When Dr. Govindappa Venkataswamy (Dr. V) retired from performing eye surgery at the Government Medical College in Madurai, India, he decided to devote his remaining years to eliminating needless blindness among India’s poor. In 1976, he started with an 11-bed hospital – six beds reserved for patients who could not pay, and five for those who could pay a modest rate. Today, the Aravind Eye Care System is a network of hospitals, clinics, community outreach efforts, factories, research and training institutes in south India that has treated more than 32 million patients and has performed 4 million surgeries. Dr. V’s system and success is surprisingly modeled after – McDonald’s.
Dr. V has an obsession with efficiency and brings it to everything he does, even attending the McDonald’s Hamburger University in Oak Brook, Ill., in order to observe their techniques. Aravind has since become not just a health success, but a financial success, and a model for compassionate capitalism. Many health nonprofits in developing countries rely on government help or donations, but Aravind’s core services are self-sustainable. Patient care and the construction of new hospitals are funded by fees from paying patients, even though at Aravind the majority of the patients pay only a symbolic amount, or nothing at all.
The hospital can only practice this compassion successfully because it is run like a McDonald’s, with assembly-line efficiency, strict quality norms, brand recognition, standardization, consistency, cost control and above all, volume. The efficiency and scale allows for paying patients to subsidize the free ones, while still paying far less than they would at other Indian hospitals. Doctors are expensive, so the surgical system is set up to get the most out of them. Patients are prepared before surgery and bandaged afterwards by Aravind trained nurses. The operating room has two tables. The doctor performs a surgery, perhaps five minutes, on Table 1, then sterilizes her hands again and turns to Table 2. Meanwhile, a new patient is prepped on Table 1. Aravind doctors do more than 2,000 surgeries a year; the average at other Indian hospitals is around 300. As for quality, Aravind’s rate of surgical complications is half that of eye hospitals in Britain. This volume is what’s key to the system’s success and sustainability.

----

Activity →
Reproduce the passage on the Aravind Eye Care System word for word, from "When Dr. Govindappa" up to and including "after – McDonald’s.".

The data →
----

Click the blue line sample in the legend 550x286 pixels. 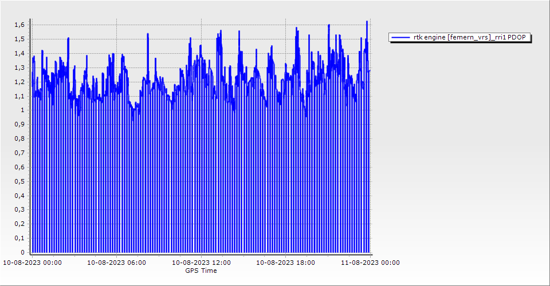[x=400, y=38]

----

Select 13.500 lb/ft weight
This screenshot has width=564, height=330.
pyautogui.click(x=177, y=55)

----

Written response →
When Dr. Govindappa Venkataswamy (Dr. V) retired from performing eye surgery at the Government Medical College in Madurai, India, he decided to devote his remaining years to eliminating needless blindness among India’s poor. In 1976, he started with an 11-bed hospital – six beds reserved for patients who could not pay, and five for those who could pay a modest rate. Today, the Aravind Eye Care System is a network of hospitals, clinics, community outreach efforts, factories, research and training institutes in south India that has treated more than 32 million patients and has performed 4 million surgeries. Dr. V’s system and success is surprisingly modeled after – McDonald’s.